Scalability and Optimisation

In DSMS, there is a trade-off between resource use and result completeness.

  • Completeness: While DBMS must produce all results for finite relations, DSMS may not be able to return all results for unbounded streams.

  • Buffer Management: The size of buffers for windows affects both resource consumption and completeness. Random sampling can further reduce resource use.

  • Optimisation Objectives: Since streams are infinite, traditional cardinality-based optimization (minimizing intermediate results) is problematic.

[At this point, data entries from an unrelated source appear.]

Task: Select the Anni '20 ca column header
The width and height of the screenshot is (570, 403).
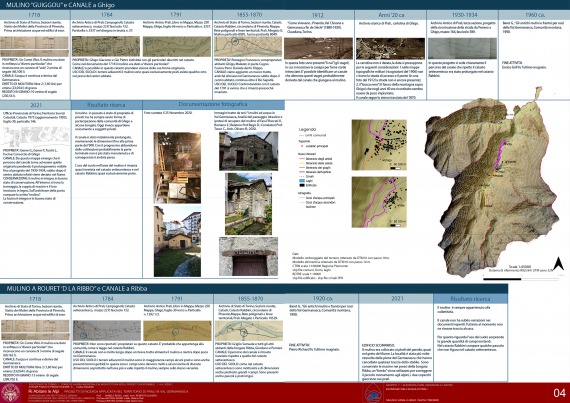Action: coord(391,15)
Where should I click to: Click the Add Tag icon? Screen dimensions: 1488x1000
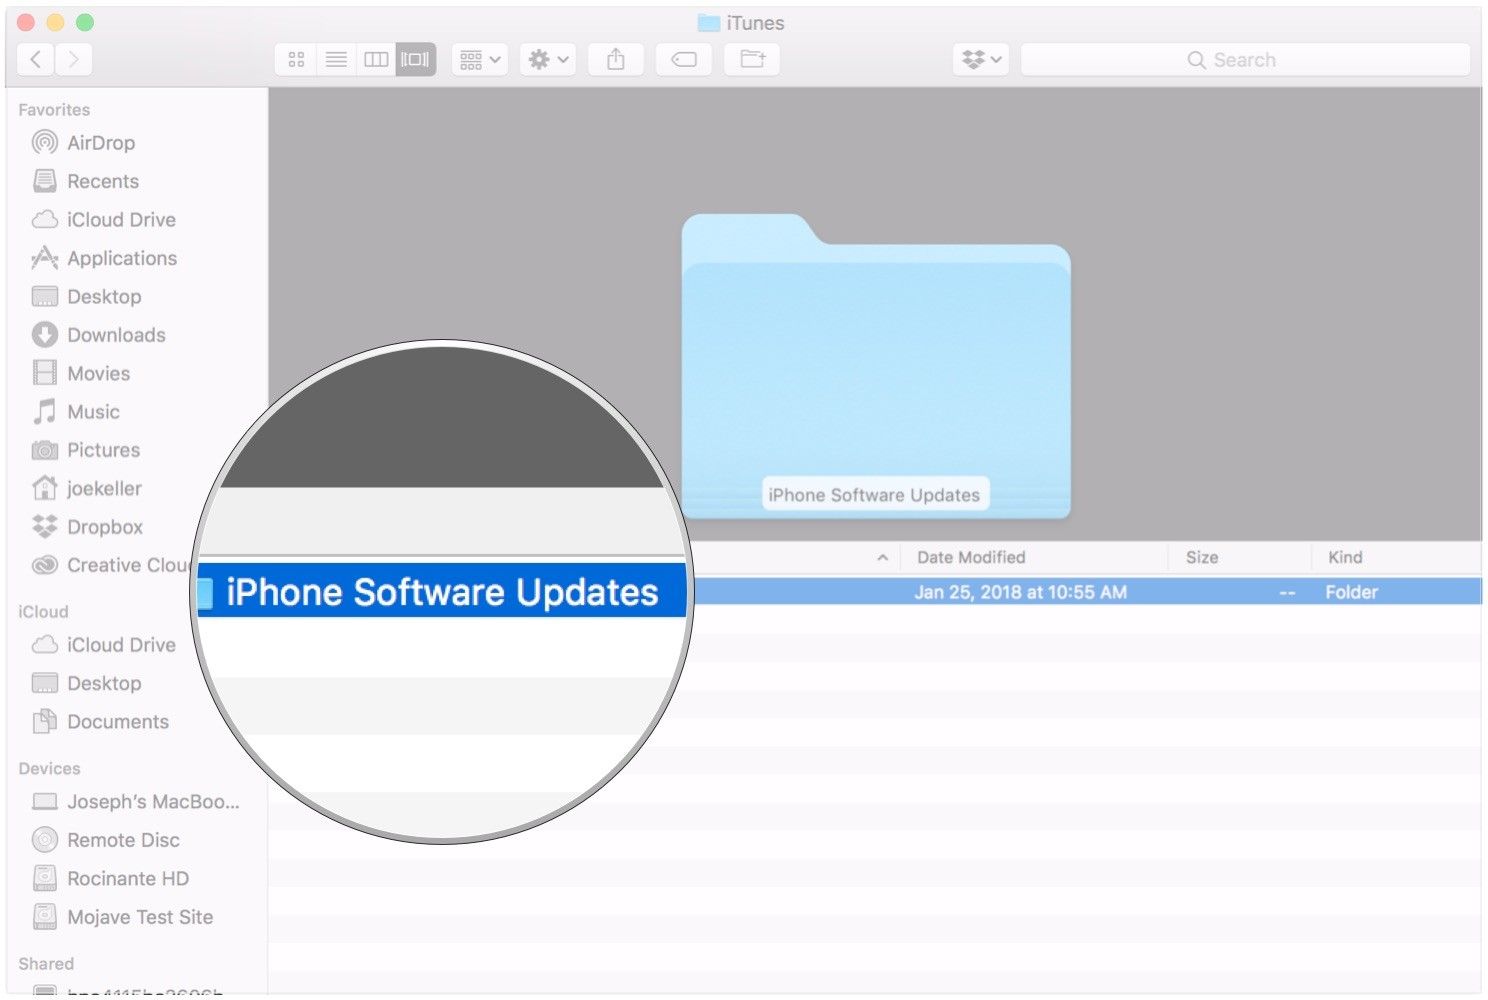click(x=683, y=59)
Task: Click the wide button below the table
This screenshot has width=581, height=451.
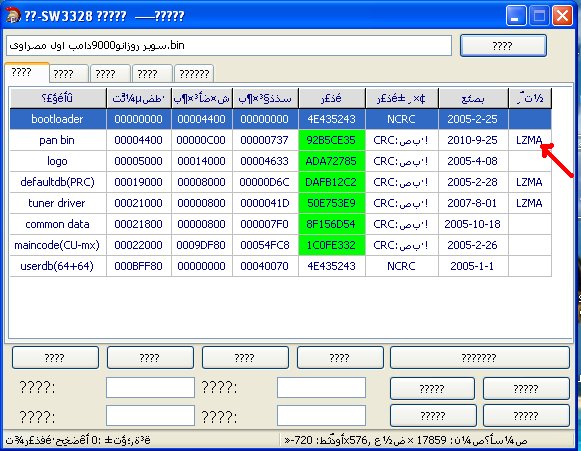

Novel objectives include:

    • Stream Rate Based: e.g., NiagaraCQ.

    • Resource Based: e.g., STREAM.

    • Quality of Service (QoS) Based: e.g., Aurora.

    • Continuous Adaptive Optimisation: Re-evaluating plans as stream characteristics change.

Stream Processing Architectures and Frameworks

Frameworks

  • Open Source:

    • Apache Flink

    • Apache Kafka (developed by LinkedIn)

    • Apache Storm (developed by Twitter)

  • Cloud-Based:

    • AWS Kinesis

    • Google Cloud Dataflow

Architectural Styles

  • Event-Driven Architecture (EDA): Uses components like relays and event-driven dashboards (e.g., using Socket.io and Postgres for stats).

  • Message Queues (MQS): Utilizes brokers like RabbitMQ with dedicated queues for users, store operations, and notifications.

  • Complex Event Processing (CEP): Processes multiple data streams (PMU, SCADA, AMI, Weather) through a rules engine to make decisions (Demand Response, Load Forecast, Billing).

  • Lambda Architecture: Features two paths for data—a Real-Time Layer (Data Processing in Motion) for low latency and a Batch Layer (Data Processing at Rest) for high accuracy, both feeding into a unified Serving Layer.

  • Microservices: Connects various services (Catalog, Shopping Cart, Discount, Ordering) through a Message Broker.

Deep Dive: Analytical Applications

Click Stream Analysis

  • Definition: Tracking, collecting, and reporting on the sequence and count of visits to website components.

  • Identification: Visitors are typically identified via cookies.

  • Use Cases: Identifying "hot links," tracking frequent/unique visitors, and determining the probability of engagement with new content.

Fraud Detection

  • Mechanism: Monitoring a stream of actions (any possible transaction or interaction).

  • Use Cases: Detecting credit card fraud, identifying stock trading irregularities, and mitigating cyber security risks.

  • Real-world Example: Banks in Thailand utilize Apache Kafka for these purposes.